- WRITTEN REQUEST 1 -
Count the lines in the entries below that contain the string "column", and reply with the number only.

### Creating a test dataset to use after fine-tuning

This notebook focuses on creating a test dataset to evaluate the performance of fine-tuned models on completely unseen data. The process ensures that no overlap exists between the training dataset (`filtered_dataset.csv`) and the newly created test dataset.

In [1]:
from datasets import load_dataset, concatenate_datasets
import pandas as pd
from pathlib import Path

#### Overlap validator as a function (between datasets)

In [2]:
# Validator to ensure no overlap between test_dataset and filtered_dataset.csv
def validate_no_overlap(existing_narratives, new_test_df):
	"""
    Validates that none of the 'Consumer complaint narrative' values in the new test dataset
    are present in the existing dataset.

    Parameters:
        existing_narratives: Set of existing narratives (from `filtered_dataset.csv`).
        new_test_df: Pandas DataFrame of the newly created test dataset.

    Returns:
        Bool: True if no overlap, False otherwise (with print of duplicate entries if found).
    """
	# Extract narratives from the new test dataset
	test_narratives = set(new_test_df["Consumer complaint narrative"].dropna().unique())

	# Find intersection
	overlapping_narratives = test_narratives.intersection(existing_narratives)

	# Check if there is any overlap
	if overlapping_narratives:
		print("Validation Failed: The following narratives overlap with the existing dataset:")
		for narrative in overlapping_narratives:
			print(f" - {narrative}")
		return False
	else:
		print("Validation Passed: No overlapping narratives found.")
		return True


#### Loading the original dataset and applying the same filters

In [3]:
# Load the original dataset from Hugging Face
original_dataset = load_dataset("BEE-spoke-data/consumer-finance-complaints", split = "train")

[Dataset excerpt]
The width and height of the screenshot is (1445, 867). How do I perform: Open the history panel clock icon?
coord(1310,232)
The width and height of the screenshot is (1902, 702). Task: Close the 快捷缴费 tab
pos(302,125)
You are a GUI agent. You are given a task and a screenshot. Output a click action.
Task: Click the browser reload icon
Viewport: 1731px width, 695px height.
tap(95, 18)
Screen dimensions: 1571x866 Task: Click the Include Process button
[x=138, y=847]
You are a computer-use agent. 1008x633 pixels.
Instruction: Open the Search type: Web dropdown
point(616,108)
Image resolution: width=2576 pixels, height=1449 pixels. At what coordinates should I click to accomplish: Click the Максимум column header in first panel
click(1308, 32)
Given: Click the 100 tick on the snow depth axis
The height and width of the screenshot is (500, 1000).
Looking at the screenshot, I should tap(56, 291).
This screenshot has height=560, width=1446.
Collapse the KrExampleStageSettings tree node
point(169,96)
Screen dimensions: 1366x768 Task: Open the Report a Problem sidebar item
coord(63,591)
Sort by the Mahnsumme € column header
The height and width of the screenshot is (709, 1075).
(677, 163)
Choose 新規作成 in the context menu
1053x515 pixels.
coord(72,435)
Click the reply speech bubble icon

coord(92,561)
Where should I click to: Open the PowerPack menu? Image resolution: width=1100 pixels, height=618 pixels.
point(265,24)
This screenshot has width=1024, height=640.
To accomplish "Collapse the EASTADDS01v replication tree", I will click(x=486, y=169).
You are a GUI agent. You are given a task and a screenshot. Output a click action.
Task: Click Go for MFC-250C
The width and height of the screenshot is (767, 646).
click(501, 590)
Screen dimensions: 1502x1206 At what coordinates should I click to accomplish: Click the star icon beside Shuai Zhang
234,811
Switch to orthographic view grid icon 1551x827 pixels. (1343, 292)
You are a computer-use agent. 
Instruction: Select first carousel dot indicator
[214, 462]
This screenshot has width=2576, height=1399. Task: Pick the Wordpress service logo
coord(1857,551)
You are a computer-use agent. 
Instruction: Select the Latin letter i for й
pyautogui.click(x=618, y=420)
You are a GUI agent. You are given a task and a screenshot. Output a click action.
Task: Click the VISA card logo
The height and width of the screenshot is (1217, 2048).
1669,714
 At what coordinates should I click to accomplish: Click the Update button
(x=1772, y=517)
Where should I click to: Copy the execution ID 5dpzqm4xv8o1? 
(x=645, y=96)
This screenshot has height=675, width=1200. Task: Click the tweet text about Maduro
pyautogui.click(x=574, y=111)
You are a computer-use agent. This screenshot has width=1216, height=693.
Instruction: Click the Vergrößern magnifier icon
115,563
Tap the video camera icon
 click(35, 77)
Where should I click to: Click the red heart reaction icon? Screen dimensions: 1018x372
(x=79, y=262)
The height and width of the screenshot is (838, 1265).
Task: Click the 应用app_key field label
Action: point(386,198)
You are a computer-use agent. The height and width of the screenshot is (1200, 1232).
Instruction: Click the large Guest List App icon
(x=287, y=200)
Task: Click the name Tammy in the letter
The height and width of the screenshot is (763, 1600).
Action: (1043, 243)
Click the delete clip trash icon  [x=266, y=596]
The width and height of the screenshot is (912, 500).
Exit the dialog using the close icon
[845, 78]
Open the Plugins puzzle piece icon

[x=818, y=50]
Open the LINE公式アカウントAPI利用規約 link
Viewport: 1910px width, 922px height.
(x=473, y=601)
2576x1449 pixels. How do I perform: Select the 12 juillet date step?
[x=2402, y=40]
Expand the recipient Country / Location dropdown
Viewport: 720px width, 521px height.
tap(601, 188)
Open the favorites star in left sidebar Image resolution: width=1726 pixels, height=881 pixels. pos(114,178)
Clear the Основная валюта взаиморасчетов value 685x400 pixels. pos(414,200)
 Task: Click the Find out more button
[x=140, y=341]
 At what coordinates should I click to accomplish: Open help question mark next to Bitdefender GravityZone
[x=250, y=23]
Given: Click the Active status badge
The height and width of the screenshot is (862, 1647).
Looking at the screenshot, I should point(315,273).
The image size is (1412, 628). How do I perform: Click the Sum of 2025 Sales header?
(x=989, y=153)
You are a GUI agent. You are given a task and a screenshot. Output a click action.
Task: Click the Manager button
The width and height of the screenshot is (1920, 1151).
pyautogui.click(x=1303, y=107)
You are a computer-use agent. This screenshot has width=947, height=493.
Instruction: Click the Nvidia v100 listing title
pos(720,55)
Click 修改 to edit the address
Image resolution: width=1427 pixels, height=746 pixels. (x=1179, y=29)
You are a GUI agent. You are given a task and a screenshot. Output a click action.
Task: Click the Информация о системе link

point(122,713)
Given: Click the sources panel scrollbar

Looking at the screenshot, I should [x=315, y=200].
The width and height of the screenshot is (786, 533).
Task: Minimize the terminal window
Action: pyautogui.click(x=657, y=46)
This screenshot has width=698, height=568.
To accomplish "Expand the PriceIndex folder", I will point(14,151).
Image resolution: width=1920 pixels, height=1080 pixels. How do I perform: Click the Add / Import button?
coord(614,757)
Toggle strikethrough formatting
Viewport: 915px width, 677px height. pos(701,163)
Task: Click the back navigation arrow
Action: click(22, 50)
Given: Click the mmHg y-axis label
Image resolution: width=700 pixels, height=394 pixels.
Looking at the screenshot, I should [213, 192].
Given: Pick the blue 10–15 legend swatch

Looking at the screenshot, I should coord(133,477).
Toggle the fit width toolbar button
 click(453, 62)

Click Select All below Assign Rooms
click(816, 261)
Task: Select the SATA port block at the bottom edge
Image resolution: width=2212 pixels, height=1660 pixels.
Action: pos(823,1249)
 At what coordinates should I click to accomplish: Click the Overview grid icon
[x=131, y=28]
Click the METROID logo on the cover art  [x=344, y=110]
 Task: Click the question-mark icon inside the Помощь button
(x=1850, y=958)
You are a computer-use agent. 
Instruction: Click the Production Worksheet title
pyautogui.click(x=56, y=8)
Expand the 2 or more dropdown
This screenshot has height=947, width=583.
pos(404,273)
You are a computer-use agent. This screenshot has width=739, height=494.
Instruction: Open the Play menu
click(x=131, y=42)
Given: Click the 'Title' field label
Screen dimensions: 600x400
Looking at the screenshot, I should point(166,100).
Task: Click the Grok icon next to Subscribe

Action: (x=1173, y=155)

- WRITTEN REQUEST 2 -
Transcribe word for word everything in the test dataset notebook above, from "### Creating a" down to "function (between datasets)".

- SOLUTION 1 -
2

- SOLUTION 2 -
### Creating a test dataset to use after fine-tuning

This notebook focuses on creating a test dataset to evaluate the performance of fine-tuned models on completely unseen data. The process ensures that no overlap exists between the training dataset (`filtered_dataset.csv`) and the newly created test dataset.

In [1]:
from datasets import load_dataset, concatenate_datasets
import pandas as pd
from pathlib import Path

#### Overlap validator as a function (between datasets)